Vendredi 14 septembre 2007

Silence ! On tourne !

Les Fines bouches est une pièce jubilatoire qui invite à une renaissance par le silence. Le silence au théâtre ? Périlleux !

Une fiction ordonne la pièce. Dans une ville, les pouvoirs publics ont mis à la disposition des citoyens un lieu où jouir du silence et du temps qui passe. Le décor dessine habilement un sanctuaire dépouillé, forme moderne et non mystique du zen. Il nous situe quelque part entre la cabine de bateau, d’UV et le cocon. C’est alors tout le théâtre qui devient ce lieu protégé du monde, microcosme idéal, île édénique.

Deux hommes, Adam et Eve revisités, goûtent à ce paradis perdu, échappent au stress de la vie moderne. On pourrait se reposer dans ce silence, mais force est de constater que la majeure partie du public ne le supporte pas, rit, chuchote, s’impatiente. Que ça parle enfin ! Que la pièce commence ! Public coupable a posteriori, lorsqu’on apprend qu’en ce lieu la règle était le silence absolu.
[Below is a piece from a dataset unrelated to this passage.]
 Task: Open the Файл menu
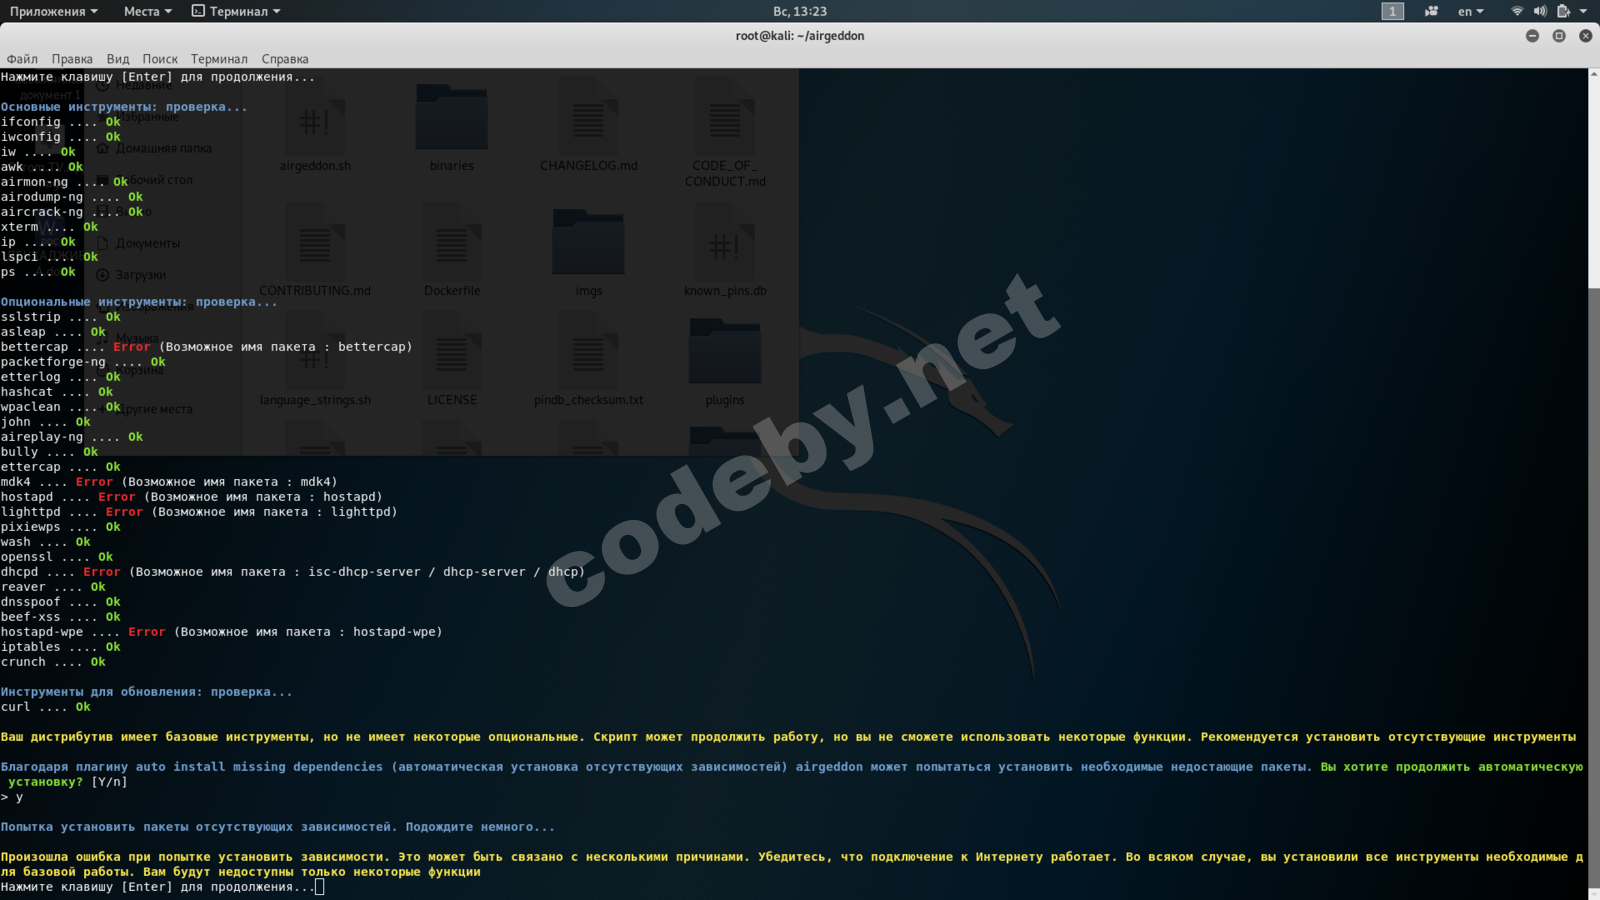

Public tentateur qui voudrait bien que les acteurs croquent la pomme. Quand surgit sur scène un personnage volubile, les spectateurs se détendent, soulagés. Leur représentant est intervenu. C’est la Chute, l’intrusion du serpent. Mais ce valet de comédie est intolérable. Car ce lieu protégé n’est jamais que le reflet, le miroir condensé de notre monde. De la tolérance au désir d’éliminer l’autre, les personnages y font, tableau après tableau, le difficile apprentissage du vivre ensemble. Jubilatoire apprentissage, où le lieu de la retraite éveille à la conscience et à la vie. Seuls ceux qui font trop la fine bouche s’y cloîtrent comme en un tombeau.
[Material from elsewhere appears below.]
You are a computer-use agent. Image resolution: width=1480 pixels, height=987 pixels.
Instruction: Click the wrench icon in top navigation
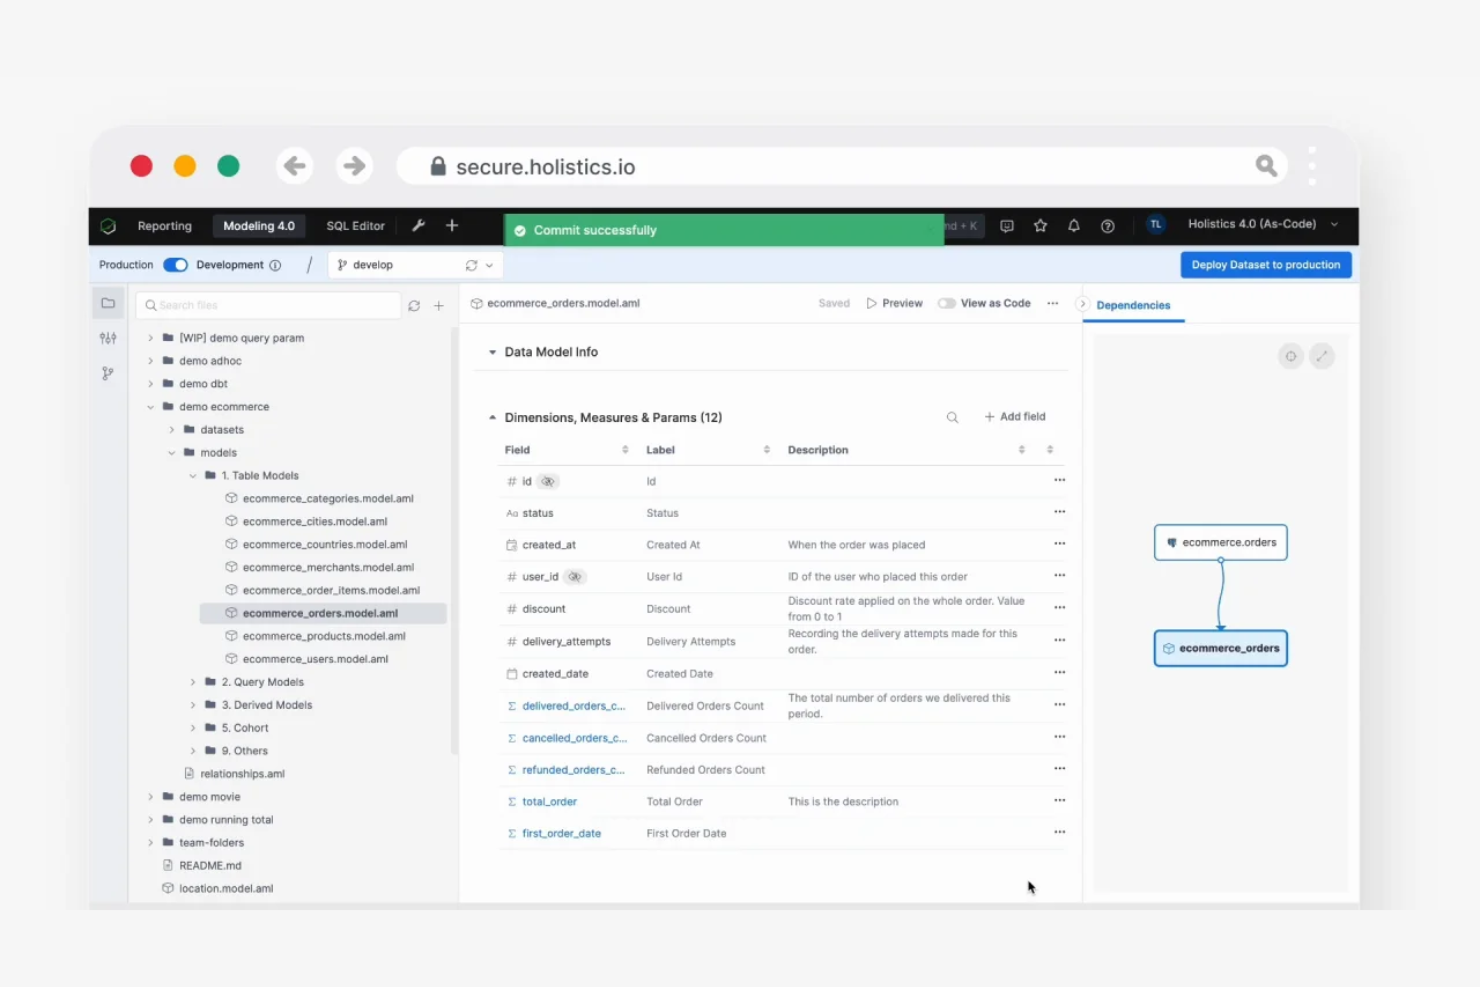(418, 226)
Le texte ose un pari risqué : il se destine à un large public, et les questions abordées sont à la fois sociales et métaphysiques. Il se situe au carrefour de plusieurs genres, et cède quelquefois, à notre grand regret, à la tentation de la comédie de mœurs et du théâtre didactique. Mais il est servi par une mise en scène intelligente et audacieuse qui ne renie ni son potentiel comique ni l’expression du malaise existentiel, et des comédiens généreux. Bernard Cogniaux, Christian Labeau et Alexandre von Sivers se régalent de leur partition. Ils savent jouir de leur présence ensemble sur un plateau, et semblent s’amuser comme des fous, sans faire la fine bouche.